Work to complete » Put the material from its start through the line that contains "tap(378, 27)" into a two-column CSV with the headers instruction and click. Each request gets one row holding its text and its answer, with every field quoted, line breaks replaced by spaces, and the pictures left out.

## Start Dataset content

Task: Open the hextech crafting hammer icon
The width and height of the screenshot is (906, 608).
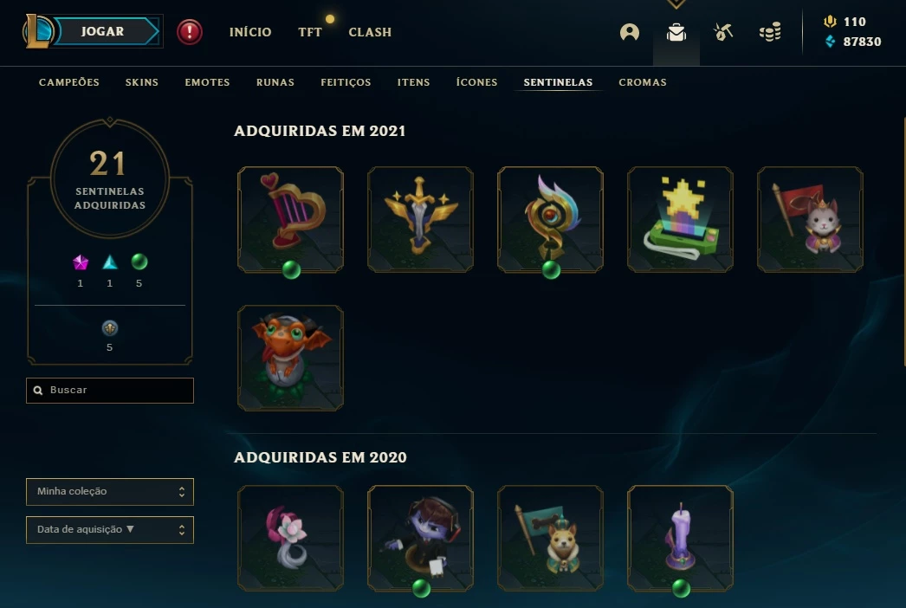Action: pos(723,32)
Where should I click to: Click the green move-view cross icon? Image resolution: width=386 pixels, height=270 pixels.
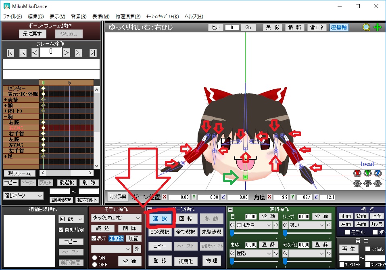tap(378, 27)
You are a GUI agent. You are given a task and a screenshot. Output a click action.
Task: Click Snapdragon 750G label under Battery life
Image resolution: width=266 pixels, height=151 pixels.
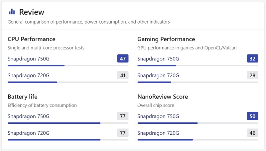pos(29,116)
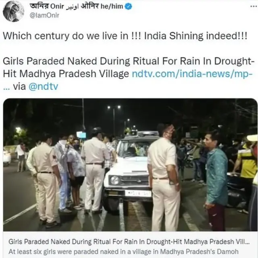The height and width of the screenshot is (258, 258).
Task: Click the 'Drought-Hit Madhya Pradesh Village' tweet text
Action: 128,67
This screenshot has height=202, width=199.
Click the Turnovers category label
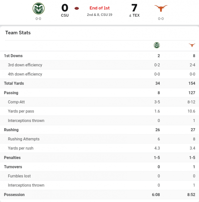click(13, 167)
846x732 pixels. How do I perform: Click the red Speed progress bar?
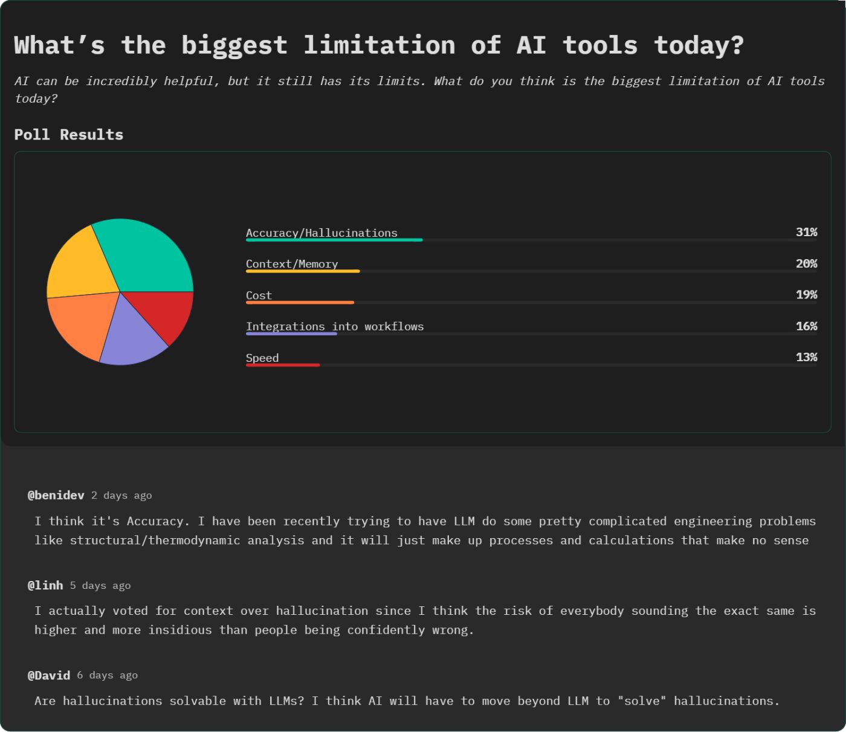pos(283,365)
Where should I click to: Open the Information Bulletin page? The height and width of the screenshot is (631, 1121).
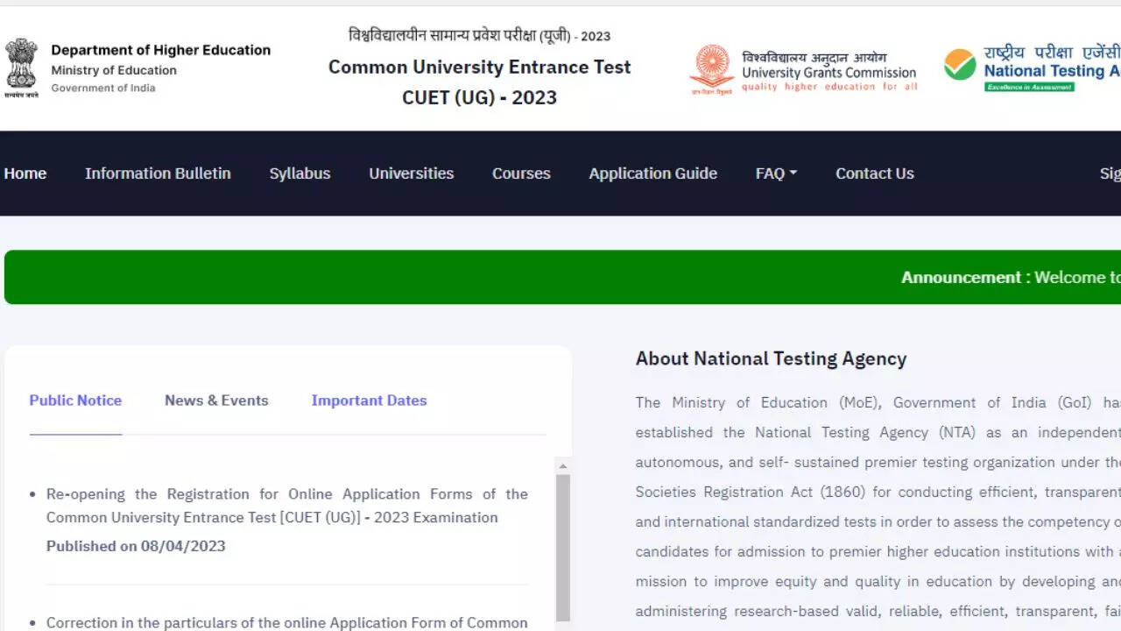pyautogui.click(x=158, y=174)
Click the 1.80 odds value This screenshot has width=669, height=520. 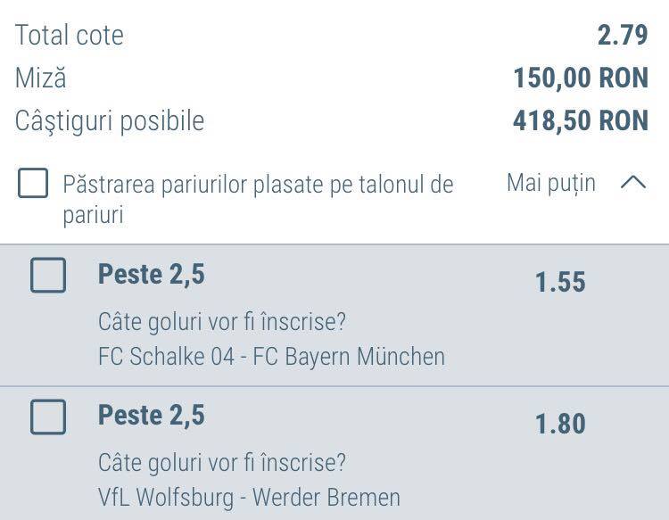pos(560,424)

## End Dataset content

Solution to this problem »
instruction,click
"Task: Open the hextech crafting hammer icon The width and height of the screenshot is (906, 608).","Action: pos(723,32)"
"Where should I click to: Click the green move-view cross icon? Image resolution: width=386 pixels, height=270 pixels.","tap(378, 27)"